In a dynamic RAM having a write-per-bit mode and a multi-bit configuration, another complementary common data line which is not connected between complementary common data lines which are simultaneously connected or other Signal lines are arranged, or complementary common data lines that are connected at the same time are arranged at a distance such that coupling noise between them can be ignored, or non-inversion of complementary common data lines that are connected at the same time By arranging the inverted signal lines and the inverted signal lines so as to cross each other so as to cancel the coupling noise, a complementary common data line in which a read operation is performed from a complementary common data line in which a selective write operation is performed in the write per bit mode. It is possible to suppress the coupling noise induced in the read signal and prevent erroneous inversion of the read signal.
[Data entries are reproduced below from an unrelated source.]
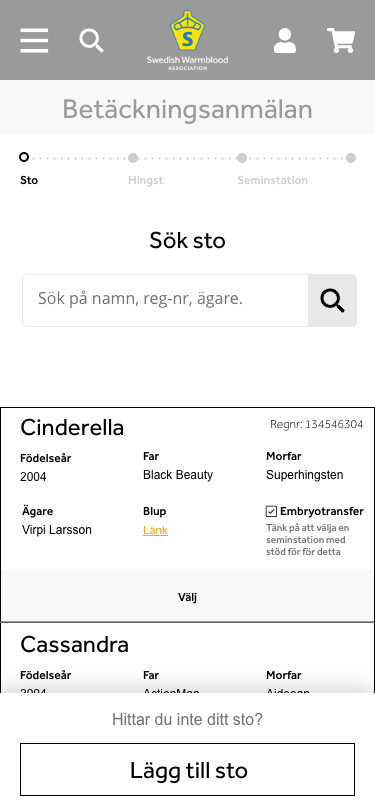The height and width of the screenshot is (812, 375).
Task: Click the search button beside the input field
Action: [x=333, y=300]
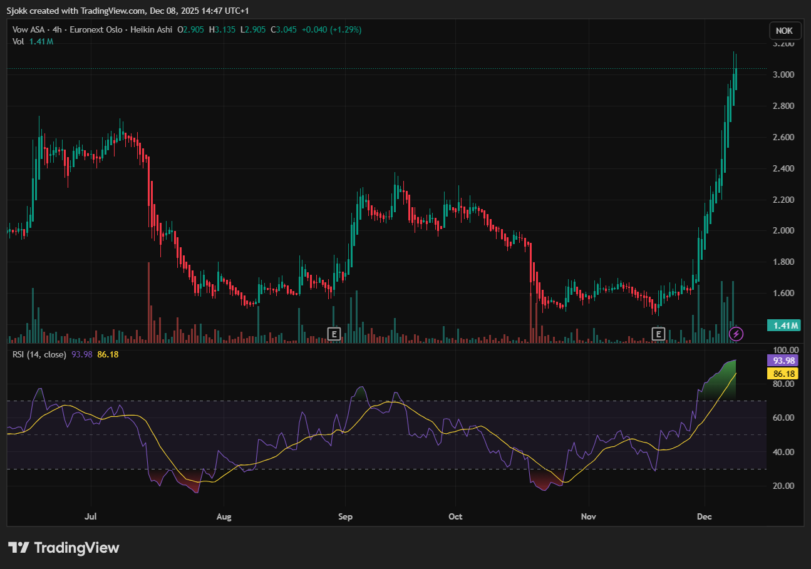Screen dimensions: 811x569
Task: Select the Vow ASA symbol title
Action: click(x=30, y=29)
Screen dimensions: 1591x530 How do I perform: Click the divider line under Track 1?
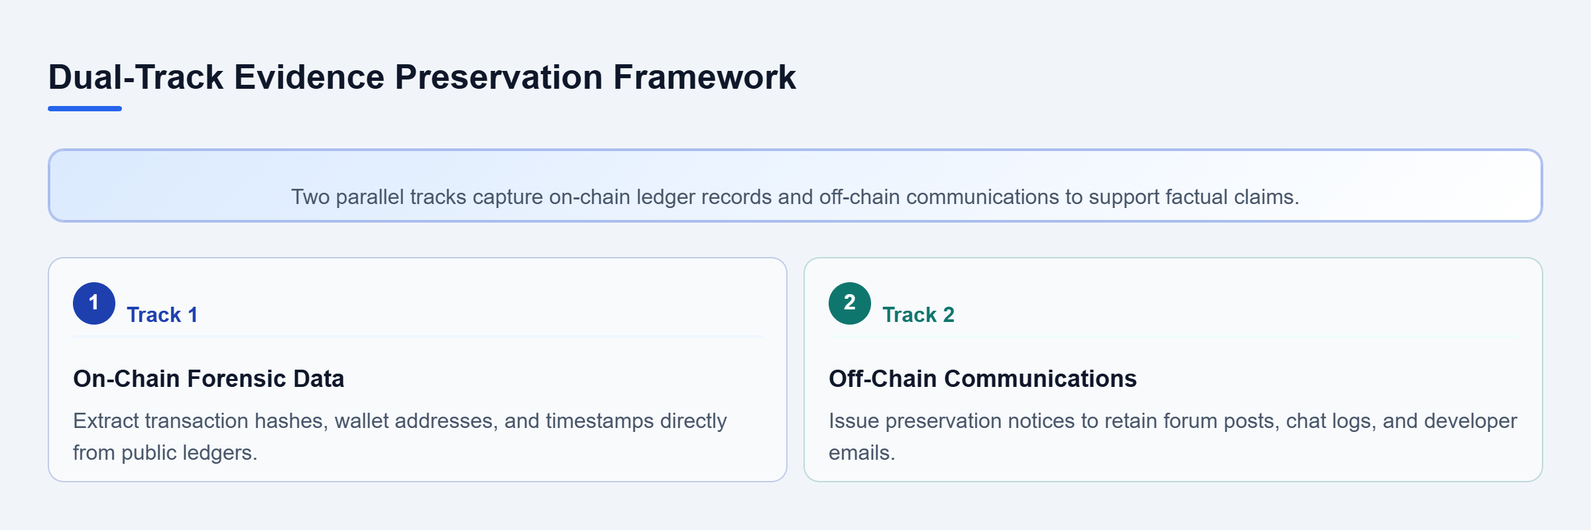pyautogui.click(x=418, y=337)
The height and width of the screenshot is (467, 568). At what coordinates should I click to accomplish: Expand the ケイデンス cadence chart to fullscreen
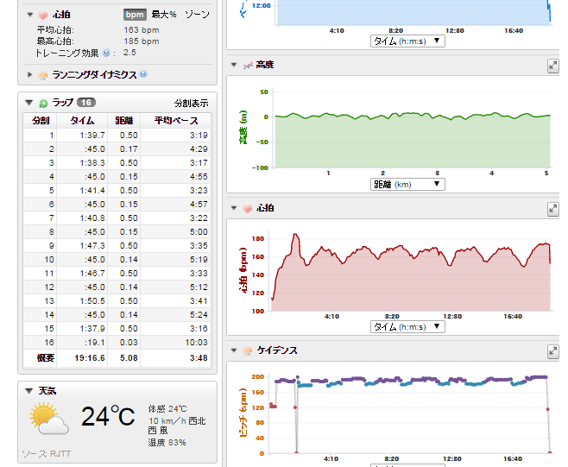(552, 350)
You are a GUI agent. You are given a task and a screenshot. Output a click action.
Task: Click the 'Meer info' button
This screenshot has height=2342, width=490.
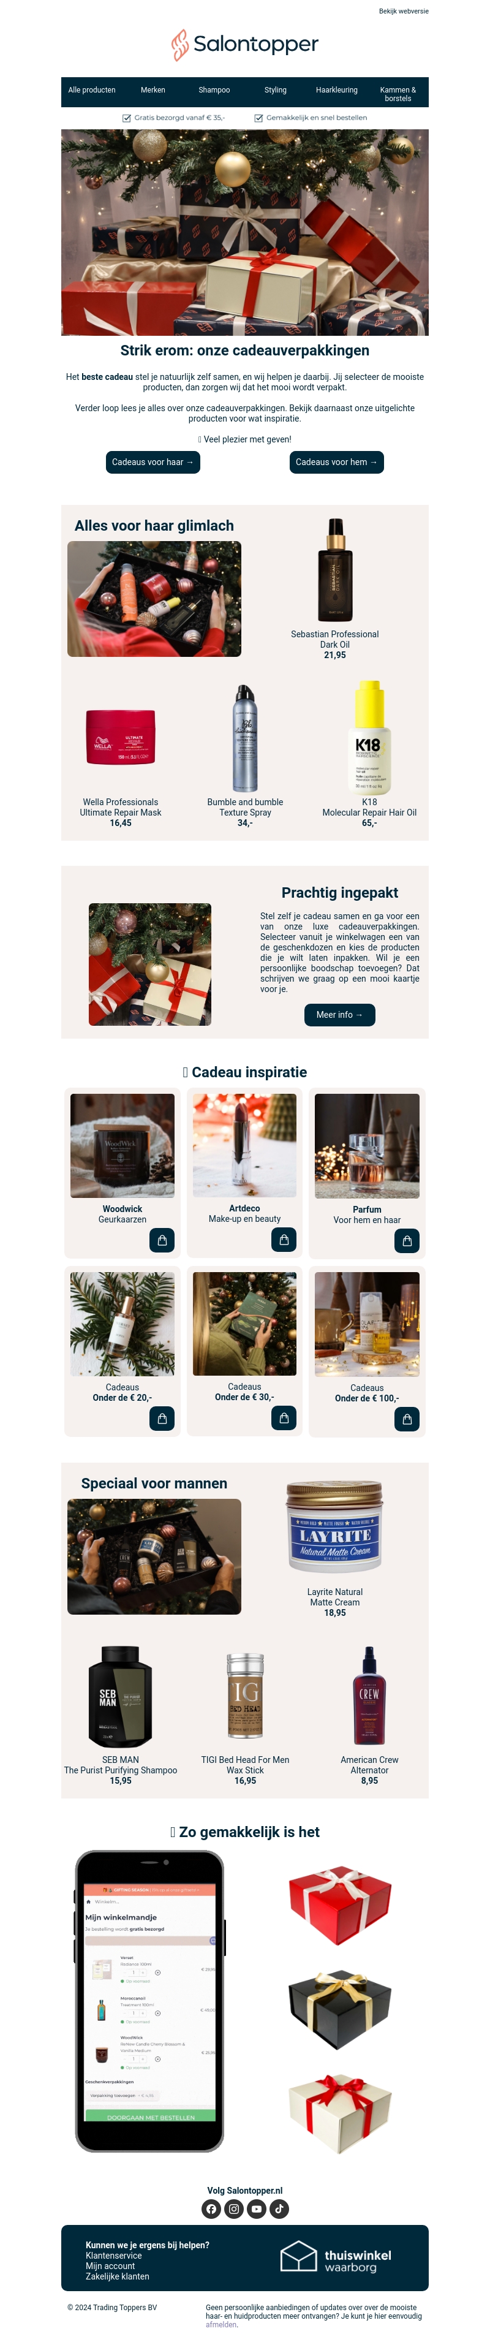[339, 1015]
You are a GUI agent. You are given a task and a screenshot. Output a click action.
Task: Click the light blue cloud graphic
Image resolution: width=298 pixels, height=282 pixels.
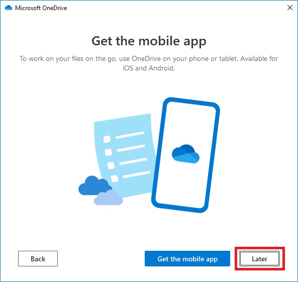tap(109, 197)
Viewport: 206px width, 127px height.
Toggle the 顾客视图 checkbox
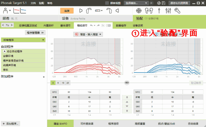point(107,3)
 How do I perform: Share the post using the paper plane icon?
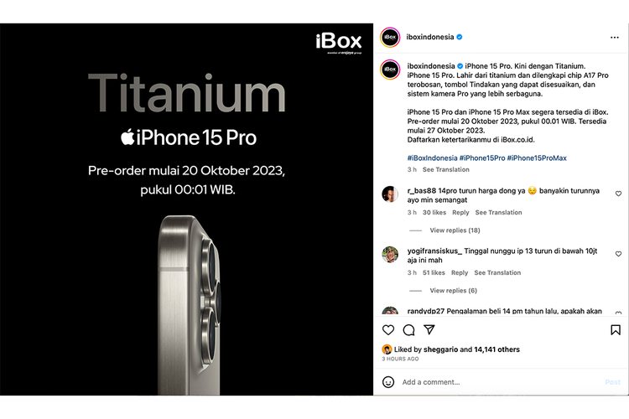(x=429, y=329)
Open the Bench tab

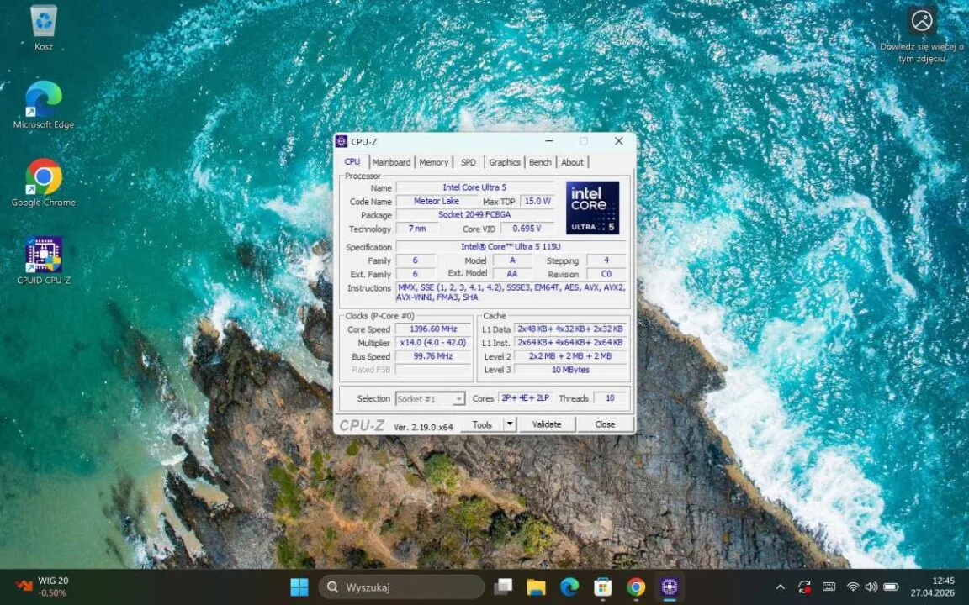pyautogui.click(x=540, y=162)
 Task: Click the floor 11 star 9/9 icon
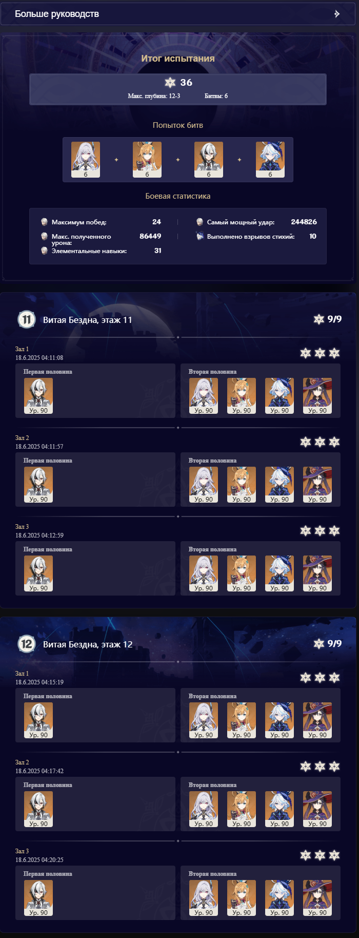pos(319,319)
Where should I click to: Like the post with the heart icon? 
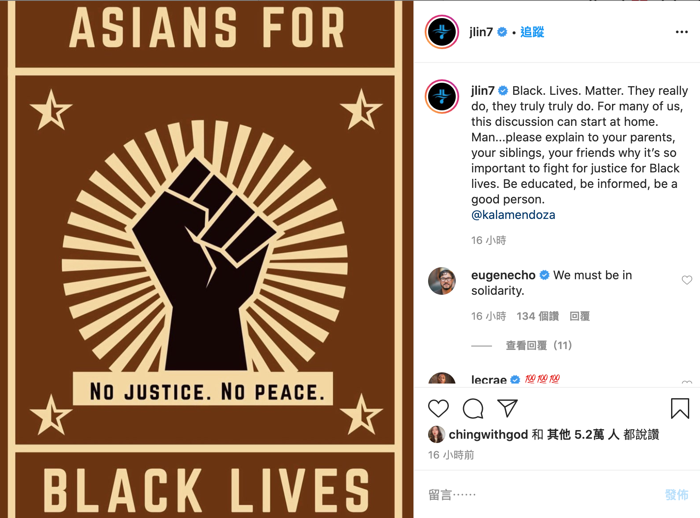click(x=438, y=408)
As a result, it is possible to prevent a malfunction of a dynamic RAM having a write per bit mode and a multi-bit configuration, and to improve its reliability.

[Brief description of drawings]

FIG. 1 is a partial circuit block diagram showing a first embodiment of a dynamic RAM to which the present invention is applied.

FIG. 2 is a partial circuit block diagram showing a second embodiment of a dynamic RAM to which the present invention is applied.

FIG. 3 is a partial circuit block diagram showing a third embodiment of a dynamic RAM to which the present invention is applied.

FIG. 4 is a partial circuit block diagram showing a fourth embodiment of a dynamic RAM to which the present invention is applied.

FIG. 5 is a partial circuit block diagram showing an example of a dynamic RAM developed by the inventors of the present application prior to the present invention.

[Explanation of symbols]

B0 * to Bn * ... Complementary bit lines, ARY0 to ARY
3 ... Memory array, SA0-SA1 ... Sense amplifier, IO00 * -IO31 * ... Complementary common data line, DIB0-DIB3 ... Data input buffer, M
A00-MA31 ... Main amplifier, DOB0-DO
B3 ... Data output buffer.

Claims (3)

[Claims] 1. A complementary common data line which comprises at least four sets of complementary common data lines for simultaneously selecting at least two sets of complementary bit lines from one memory array and connecting them to an input circuit and an output circuit, and which are connected at the same time. Between complementary common data lines that are simultaneously connected and have a function of performing a storage data write operation through any one of the data lines and a storage data read operation through any of the other data lines. A semiconductor memory device characterized in that another complementary common data line or another signal line which is not connected to is arranged. 2. A complementary common data line having at least four sets of complementary common data lines for simultaneously selecting at least two sets of complementary bit lines from one memory array and connecting them to an input circuit and an output circuit, and being connected simultaneously. It has a function of performing a storage data write operation via any one of the data lines and a storage data read operation via any of the other data lines, and the complementary common data lines which are simultaneously connected are connected to each other. A semiconductor memory device, wherein the semiconductor memory device is arranged at a distance such that the coupling noise of the above can be ignored. 3. A complementary common circuit having at least four sets of complementary common data lines for simultaneously selecting at least two sets of complementary bit lines from one memory array and connecting to the input circuit and the output circuit, and being connected simultaneously. It has a function of performing a storage data write operation via any one of the data lines and at the same time performing a storage data read operation via any of the other data lines. A semiconductor memory device, wherein non-inverted and inverted signal lines are arranged so as to cross each other so as to cancel the coupling noise.